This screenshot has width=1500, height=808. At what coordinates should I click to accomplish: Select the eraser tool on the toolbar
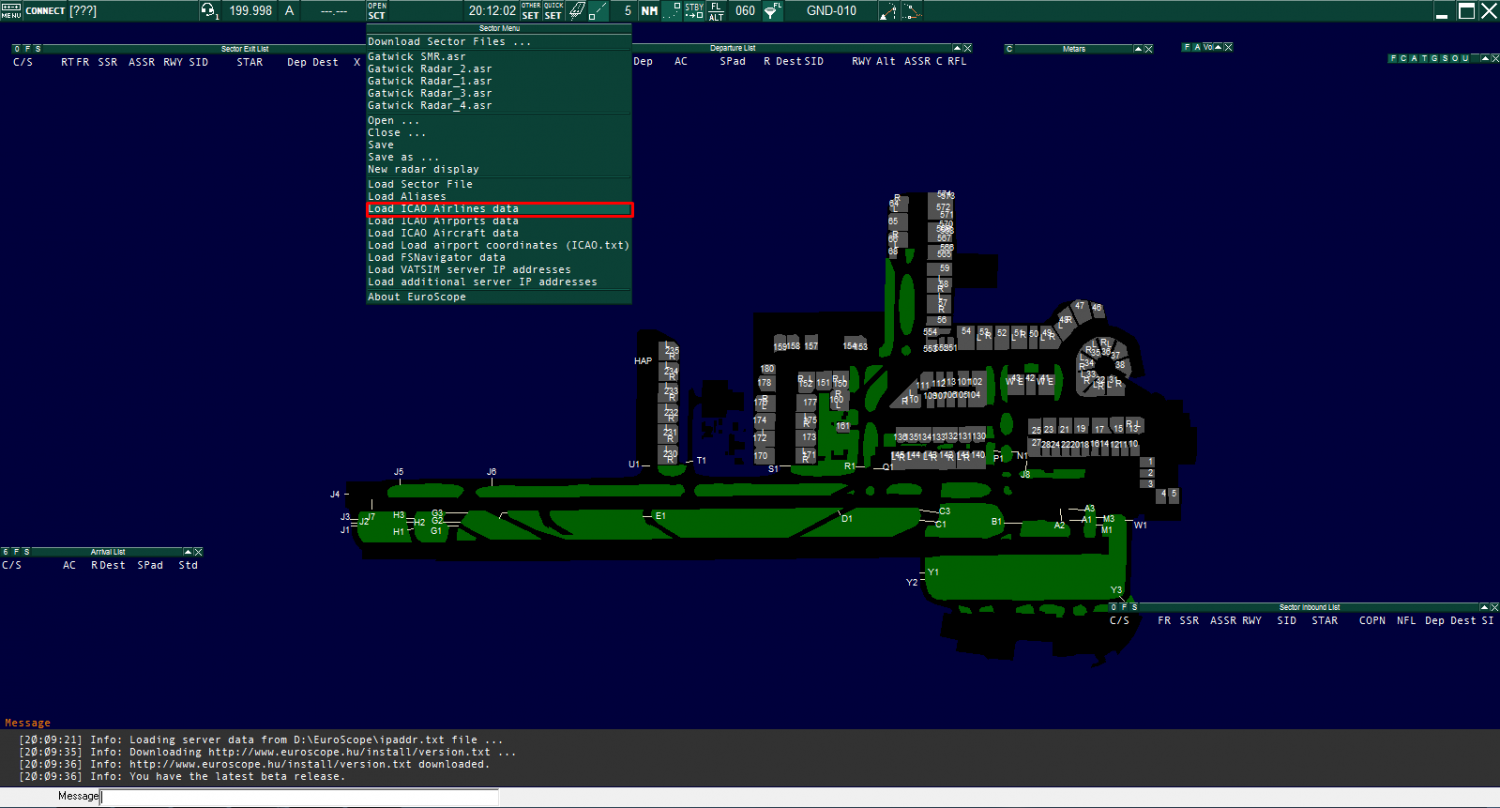pyautogui.click(x=578, y=10)
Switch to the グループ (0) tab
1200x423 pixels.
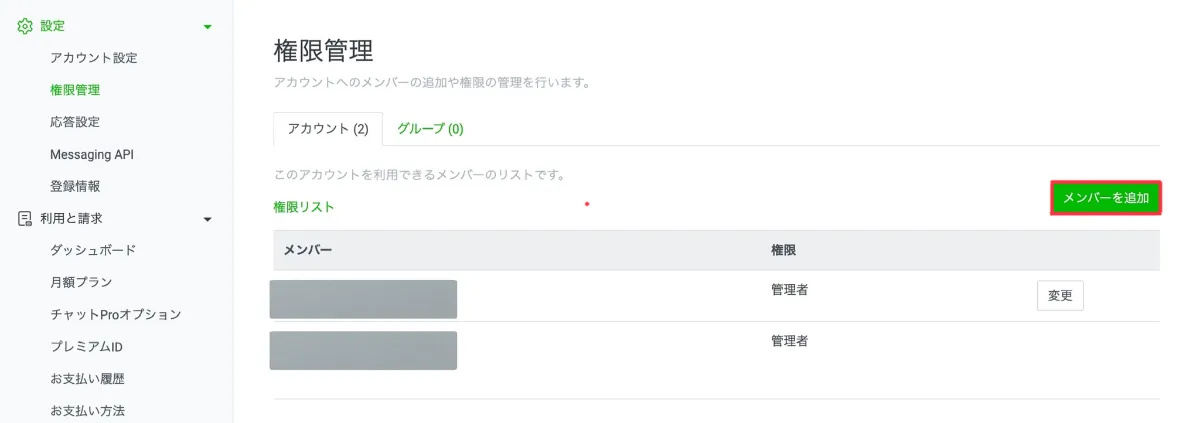[x=430, y=129]
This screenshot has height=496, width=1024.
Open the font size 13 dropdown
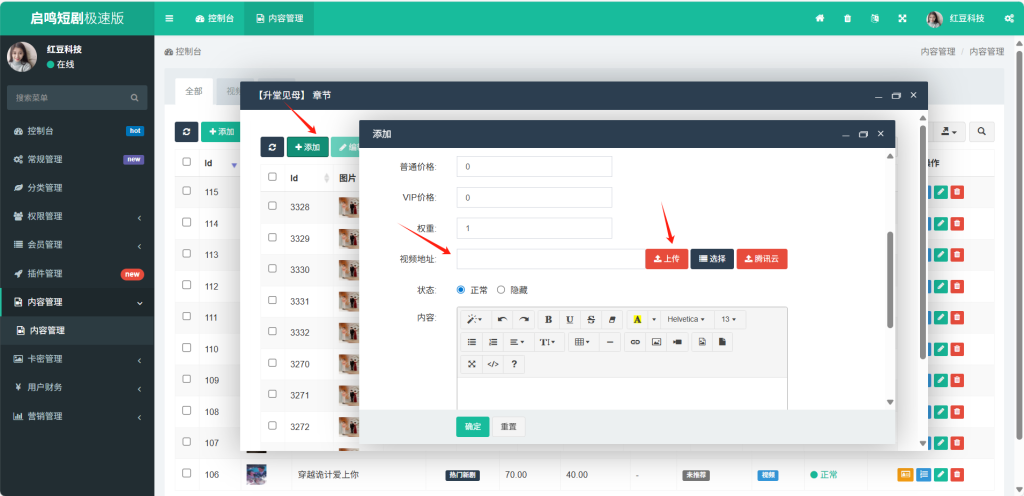coord(730,319)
##############################
Rewrite the data from the line with "Switch to the グループ (0) tab" up to and including the last line of the data, keeping the requests. Scale every coordinate in the answers by 2.4, round to whole numbers with halves going up, and leave out the pictures.

**Exercise response**
Switch to the グループ (0) tab
1200x423 pixels.
[x=1032, y=310]
This screenshot has height=496, width=1024.
Open the font size 13 dropdown
coord(1752,766)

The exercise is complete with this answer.